TASK INPUT section start

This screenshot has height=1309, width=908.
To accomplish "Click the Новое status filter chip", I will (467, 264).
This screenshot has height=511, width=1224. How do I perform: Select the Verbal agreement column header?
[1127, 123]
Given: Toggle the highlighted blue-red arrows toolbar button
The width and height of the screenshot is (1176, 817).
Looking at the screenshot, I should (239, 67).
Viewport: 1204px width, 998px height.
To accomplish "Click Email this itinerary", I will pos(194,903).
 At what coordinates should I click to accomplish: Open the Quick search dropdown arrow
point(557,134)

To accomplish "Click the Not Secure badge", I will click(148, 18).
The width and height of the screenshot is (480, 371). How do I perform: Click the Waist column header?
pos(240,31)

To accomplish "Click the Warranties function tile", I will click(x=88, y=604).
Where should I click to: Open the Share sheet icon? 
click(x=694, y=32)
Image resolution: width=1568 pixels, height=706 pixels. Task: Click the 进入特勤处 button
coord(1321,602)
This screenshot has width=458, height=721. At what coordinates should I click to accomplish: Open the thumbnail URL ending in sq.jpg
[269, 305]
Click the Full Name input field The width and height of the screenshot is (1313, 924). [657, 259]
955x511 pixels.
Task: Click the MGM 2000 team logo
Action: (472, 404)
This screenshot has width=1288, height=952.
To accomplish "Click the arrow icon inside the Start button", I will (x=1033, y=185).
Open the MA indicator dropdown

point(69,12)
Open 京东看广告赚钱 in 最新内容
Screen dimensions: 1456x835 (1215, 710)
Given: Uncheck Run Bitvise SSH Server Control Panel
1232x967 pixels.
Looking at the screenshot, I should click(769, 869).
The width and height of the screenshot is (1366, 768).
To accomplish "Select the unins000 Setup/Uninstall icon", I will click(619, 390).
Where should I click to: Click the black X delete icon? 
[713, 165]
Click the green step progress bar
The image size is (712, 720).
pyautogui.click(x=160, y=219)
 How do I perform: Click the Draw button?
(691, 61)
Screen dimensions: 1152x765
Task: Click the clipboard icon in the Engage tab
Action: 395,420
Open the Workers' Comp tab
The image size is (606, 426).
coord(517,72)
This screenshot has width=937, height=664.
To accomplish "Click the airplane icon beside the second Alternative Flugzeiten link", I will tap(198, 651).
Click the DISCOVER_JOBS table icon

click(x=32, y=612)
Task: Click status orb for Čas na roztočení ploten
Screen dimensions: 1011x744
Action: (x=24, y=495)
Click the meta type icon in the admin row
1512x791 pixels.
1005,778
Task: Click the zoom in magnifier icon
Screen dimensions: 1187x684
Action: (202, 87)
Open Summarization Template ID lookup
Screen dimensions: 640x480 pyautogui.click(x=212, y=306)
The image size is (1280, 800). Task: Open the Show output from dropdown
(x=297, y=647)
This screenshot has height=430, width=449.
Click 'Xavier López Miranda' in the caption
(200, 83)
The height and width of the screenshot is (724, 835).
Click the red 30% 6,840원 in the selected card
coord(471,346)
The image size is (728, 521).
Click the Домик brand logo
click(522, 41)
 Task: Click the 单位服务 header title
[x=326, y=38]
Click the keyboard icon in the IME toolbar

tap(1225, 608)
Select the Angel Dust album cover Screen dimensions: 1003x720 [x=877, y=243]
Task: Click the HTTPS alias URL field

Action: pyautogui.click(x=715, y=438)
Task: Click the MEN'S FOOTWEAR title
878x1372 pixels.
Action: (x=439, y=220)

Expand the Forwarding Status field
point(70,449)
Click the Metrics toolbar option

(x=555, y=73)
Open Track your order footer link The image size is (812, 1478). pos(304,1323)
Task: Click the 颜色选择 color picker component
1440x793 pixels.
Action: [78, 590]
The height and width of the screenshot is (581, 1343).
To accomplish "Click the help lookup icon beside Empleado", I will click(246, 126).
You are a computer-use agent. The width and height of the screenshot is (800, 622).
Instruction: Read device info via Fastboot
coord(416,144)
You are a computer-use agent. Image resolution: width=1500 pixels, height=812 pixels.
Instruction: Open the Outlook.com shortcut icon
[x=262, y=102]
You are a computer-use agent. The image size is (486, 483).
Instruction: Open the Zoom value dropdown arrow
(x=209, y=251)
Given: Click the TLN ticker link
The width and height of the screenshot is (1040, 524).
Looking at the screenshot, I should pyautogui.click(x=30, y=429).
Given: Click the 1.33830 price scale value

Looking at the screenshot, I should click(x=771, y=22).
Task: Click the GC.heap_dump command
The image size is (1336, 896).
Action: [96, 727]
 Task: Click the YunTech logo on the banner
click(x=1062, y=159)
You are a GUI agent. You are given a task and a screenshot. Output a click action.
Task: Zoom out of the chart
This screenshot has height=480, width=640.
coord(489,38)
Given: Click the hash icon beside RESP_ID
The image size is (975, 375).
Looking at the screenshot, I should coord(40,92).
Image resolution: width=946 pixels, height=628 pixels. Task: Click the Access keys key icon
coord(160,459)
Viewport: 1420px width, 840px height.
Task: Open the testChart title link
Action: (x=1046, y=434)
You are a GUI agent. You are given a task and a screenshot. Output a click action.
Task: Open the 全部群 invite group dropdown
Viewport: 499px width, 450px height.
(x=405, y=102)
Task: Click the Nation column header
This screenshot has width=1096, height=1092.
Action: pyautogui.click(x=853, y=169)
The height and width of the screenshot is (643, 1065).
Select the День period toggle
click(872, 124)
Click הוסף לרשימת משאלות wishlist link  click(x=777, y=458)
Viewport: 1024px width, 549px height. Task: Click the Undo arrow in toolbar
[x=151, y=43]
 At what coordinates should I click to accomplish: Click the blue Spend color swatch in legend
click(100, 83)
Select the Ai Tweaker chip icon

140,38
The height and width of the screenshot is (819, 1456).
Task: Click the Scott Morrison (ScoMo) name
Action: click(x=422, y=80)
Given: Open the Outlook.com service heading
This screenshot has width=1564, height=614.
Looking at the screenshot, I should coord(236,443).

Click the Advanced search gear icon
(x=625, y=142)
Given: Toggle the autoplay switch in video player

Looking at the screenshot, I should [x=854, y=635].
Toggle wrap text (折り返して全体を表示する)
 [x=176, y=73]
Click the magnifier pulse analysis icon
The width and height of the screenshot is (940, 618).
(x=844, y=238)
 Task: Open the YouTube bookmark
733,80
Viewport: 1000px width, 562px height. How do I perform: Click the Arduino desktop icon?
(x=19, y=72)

TASK INPUT section end

* _EXERCISE GOAL_
The expected response is the material above given again line by line, from its first line to the line holding "Viewport: 1204px width, 998px height.", inclusive.

* _REPLY TO THE TASK_
This screenshot has height=1309, width=908.
To accomplish "Click the Новое status filter chip", I will (467, 264).
This screenshot has height=511, width=1224. How do I perform: Select the Verbal agreement column header?
[1127, 123]
Given: Toggle the highlighted blue-red arrows toolbar button
The width and height of the screenshot is (1176, 817).
Looking at the screenshot, I should (239, 67).
Viewport: 1204px width, 998px height.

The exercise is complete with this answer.